Hi folks,
The next LLVM GPU News, a bi-weekly newsletter on all the GPU things under the LLVM umbrella, is out: Issue #41 | LLVM GPU News.
This time I also pasted the content below, at a community request (thanks @Artem-B!).
This issue covers the period from August 20 to September 9, 2022.
LLVM GPU News: Issue #41
Authors: Jakub Kuderski, Lei Zhang, Joseph Huber
Welcome to LLVM GPU News, a bi-weekly newsletter on all the GPU things under the LLVM umbrella.
This issue covers the period from August 20 to September 9, 2022.

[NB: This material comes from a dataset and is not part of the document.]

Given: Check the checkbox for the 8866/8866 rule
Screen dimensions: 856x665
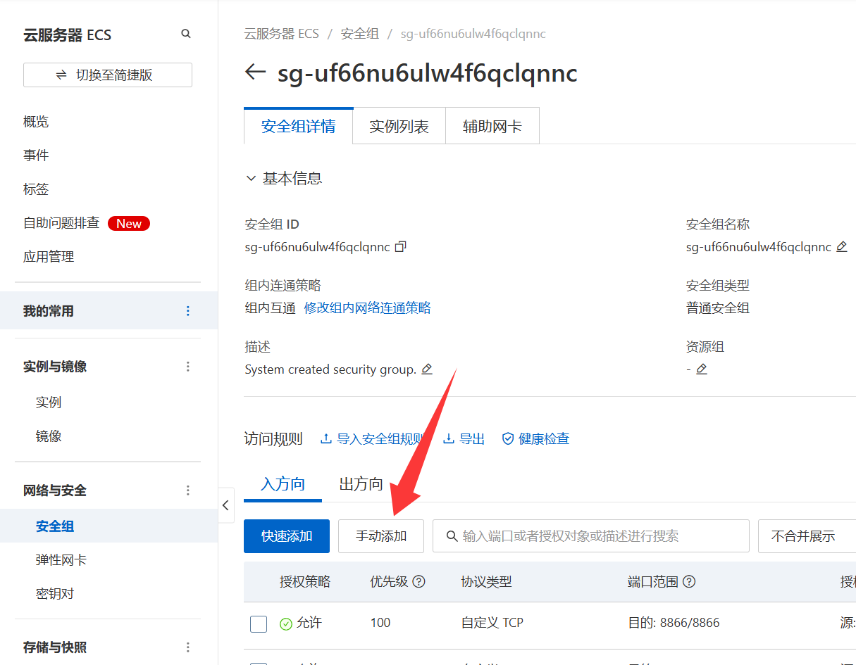Looking at the screenshot, I should (x=259, y=623).
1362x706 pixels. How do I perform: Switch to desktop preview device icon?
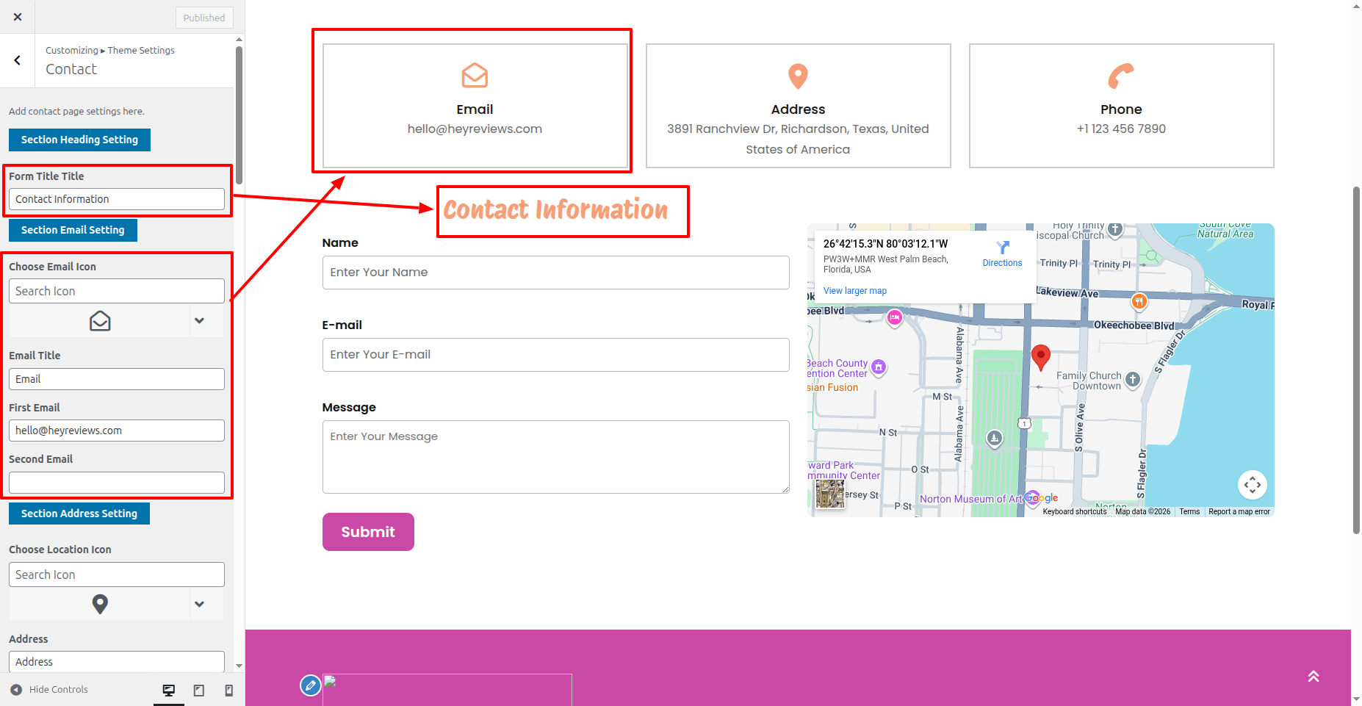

We welcome your feedback and suggestions. Let us know if we missed anything interesting, or want us to bring attention to your (sub)project, revisions under review, or proposals. Please see the bottom of the page for details on how to submit suggestions and contribute.
Industry News and Community Events
-
Lei Zhang posted a blog post about the MLIR Vector Dialect and Patterns.
-
The Khronos group released the Mesh Shading extension for Vulkan (
VK_EXT_mesh_shader).
LLVM and Clang
Discussions
Commits
-
HLSL/DirectX-related changes:
-
Global constructors will be emitted inside the generated entry function. D123977, D132672
-
Allow LLVM optimization passes to optimize resource accesses. D131268
-
Added initial codegen for
SV_GroupIndex. D131203 -
Restricted HLSL to currently supported targets only (
dxil-*-shadermodel*). D132056 -
Added support for SPIR-V builtin functions, types, and
ExtInstselection. D123024, D132648 -
Large number of changes improving AMDGPU GFX11 support.
MLIR
Discussions
-
Diego Caballero posted an RFC on ‘Vector Masking Representation in MLIR’. The proposal includes a new op,
vector.mask, and two new interfaces:MaskableOpandMaskingOp. -
gxiaotian asked about an
gpu.all_reduceoperation among threads in a subgroup, as opposed to a work group. There are no replies at the time of writing.
Commits
-
For AMDGPU, defined
mfmaoperation. D132956 -
For AMDGPU, fixed signed/unsigned comparison for
abid/cbszcomparison. D133061 -
For NVGPU, added Support for
cp_async_zfillvia inline assembly. D132269 -
For SPIR-V, added definitions for non-uniform group ops and supported lowering
gpu.shuffleto them. D133041, D133054 -
For SPIR-V, added patterns and utility functions to help lower ops and map memory space to OpenCL. D132424, D132428
-
Introduced more folders for SPIR-V ops and handled more corner cases for lowering vector ops to SPIR-V ops. D133167, D133168, D133183
-
For
arith, added initial patterns to emulate wide integer operations with narrower integers supported by the target. D133135, D133136, DD133137
OpenMP (Target Offloading)
Discussions
-
Discussions on whether or not
libomptargetshould guarantee backwards compatibility. D133277 -
Discussed improving OpenMP device reductions, which should yield 2x-10x performance once complete.
Commits
-
OpenMP 5.2 semantics for absent mapping items was implemented, causing unmapped pointers to behave like device pointers. D133447
-
Fixed a bug causing
-fsyntax-onlycrashing with the new driver. D133161 -
Fixed a bug causing the
omp_get_wtimefunction to be optimized out. D133360 -
Fixed a bug preventing users from compiling with
assertin the device. D133594 -
Added the ability to extract offloading images from other file types. D132607
External Compilers
LLPC
- Made multiple changes advancing support for mesh shaders.